→ Saved data entries:
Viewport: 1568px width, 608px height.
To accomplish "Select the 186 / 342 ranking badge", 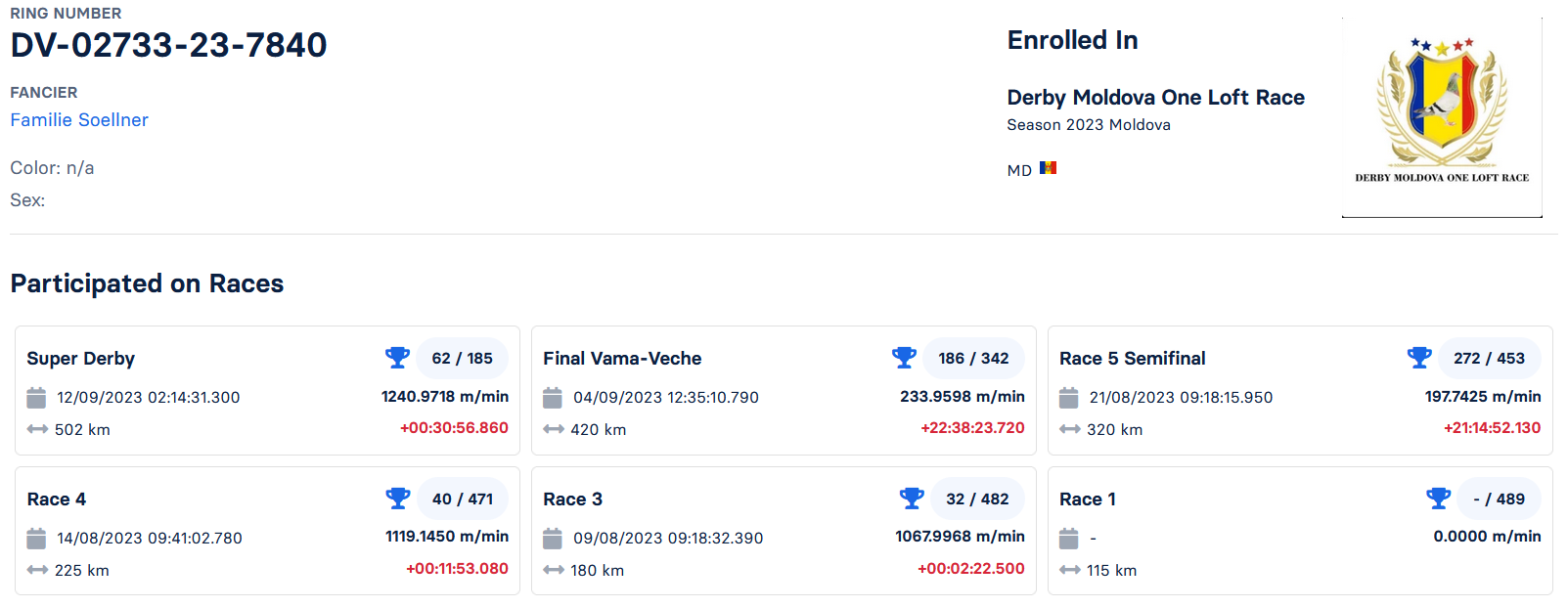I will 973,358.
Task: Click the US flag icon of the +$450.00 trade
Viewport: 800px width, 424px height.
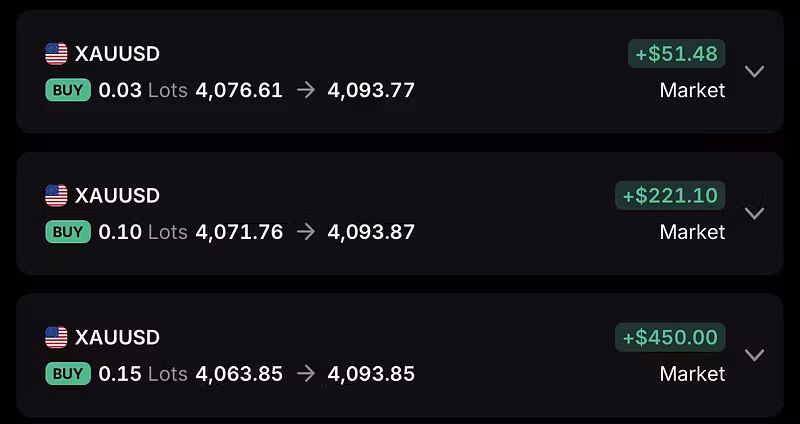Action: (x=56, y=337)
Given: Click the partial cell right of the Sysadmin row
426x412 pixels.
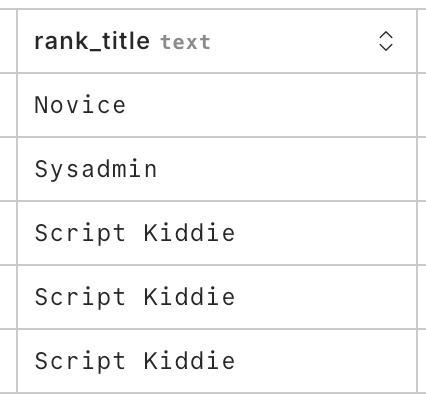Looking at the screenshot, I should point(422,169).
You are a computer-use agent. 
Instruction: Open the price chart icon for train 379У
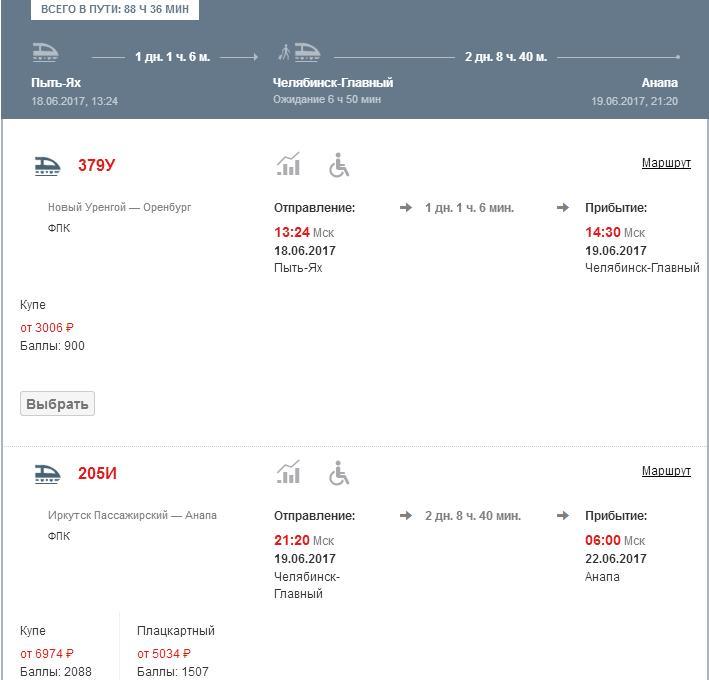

→ WORK REQUIRED:
Find the line containing "You are a computer-use agent." in the records above, then copy it and every line after it exactly, through the last one, without any pictures.

→ SOLUTION TO THIS PROBLEM:
You are a computer-use agent. 
Instruction: Open the price chart icon for train 379У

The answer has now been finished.